■ **Uit te voeren taak**: Wie kunnen volgens de brontekst hieronder met goed gevolg over de kennis der natuur voor niet-wetenschappelijke lezers schrijven?

■ **Brontekst**:

▬▬▬

| |
| |
| |
De kennis der natuur meer algemeen toegankelijk gemaakt.
Geschiedenis van het Heelal. Een populaire Kosmos, door C. Giebel.
De Sterrenhemel en Zon en Maan, door J.H. Mädler.
Natuurlijke Geschiedenis der Zoogdieren, door G.J. Haspels.
Overzigt der algemeene Aardrijkskunde, door Dr. T.W. Hoffmann. Eerste aflevering.
Het is een verblijdend teeken, dat in onzen tijd zoo vele geschriften en werkjes uitkomen, die ten doel hebben om de kennis der natuur meer algemeen te verspreiden; want het is een bewijs dat zij over het geheel meer lezers vinden dan vroeger. Misschien komt hier wel bij, dat de schrijvers van die meer populaire wetenschappelijke boeken, den waren toon, en juisten middenweg tusschen platheid en oppervlakkigheid, en te uitvoerige geleerdheid weten aan te slaan en te bewandelen. Is een geschrift van wetenschappelijken aard voor het groote publiek in een zoogenoemden volksstijl ingekleed, dan is het voor velen, die eene eenigzins beschaafde opvoeding genoten hebben, laf en vervelend, en weinig geschikt om hen iets grondigs en nuttigs te leeren. Met goed gevolg over de kennis der natuur voor niet wetenschappelijken te schrijven, is alleen de zaak van hen, die de wetenschappen, welke daarop betrekking hebben, grondig verstaan, en daardoor in staat zijn om de slotsommen van het natuurkundig onderzoek, duidelijk en verstaanbaar, maar tevens grondig voor te dragen, zoodat het den weetlust scherpt, en den lust tot nadere en diepere beschouwing der behandelde onderwerpen bij den lezer opwekt.

▬▬▬

■ **Records uit dataset**:
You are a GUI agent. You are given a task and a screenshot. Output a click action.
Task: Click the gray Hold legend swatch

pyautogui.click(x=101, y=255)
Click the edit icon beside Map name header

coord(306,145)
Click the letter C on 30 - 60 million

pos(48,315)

▬▬▬

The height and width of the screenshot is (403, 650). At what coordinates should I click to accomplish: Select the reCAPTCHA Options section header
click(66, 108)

▬▬▬

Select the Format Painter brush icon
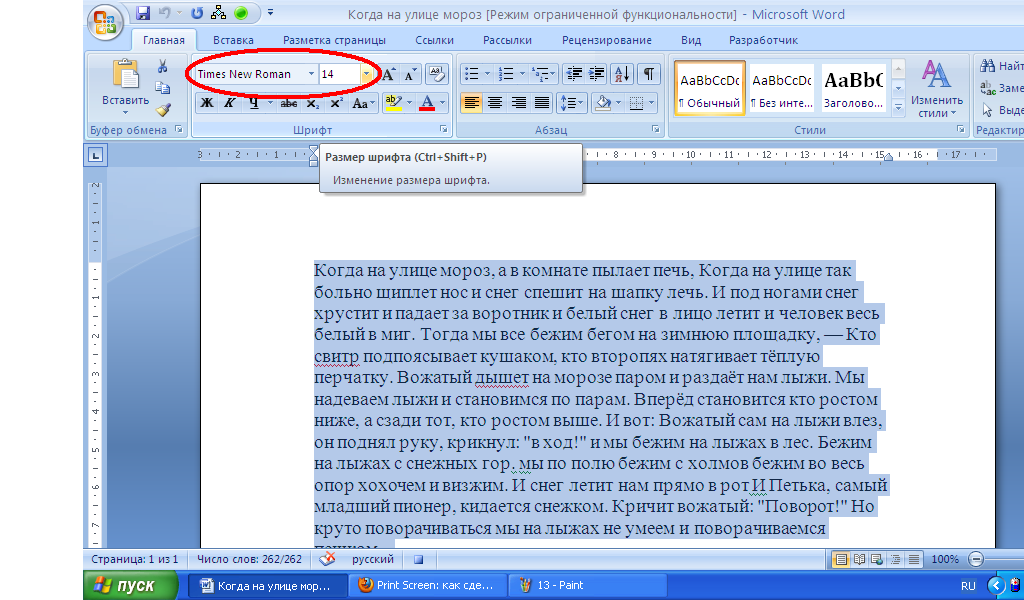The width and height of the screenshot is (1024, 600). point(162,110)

▬▬▬

■ **Resultaat van taak**: Alleen zij die de wetenschappen die daarop betrekking hebben grondig verstaan.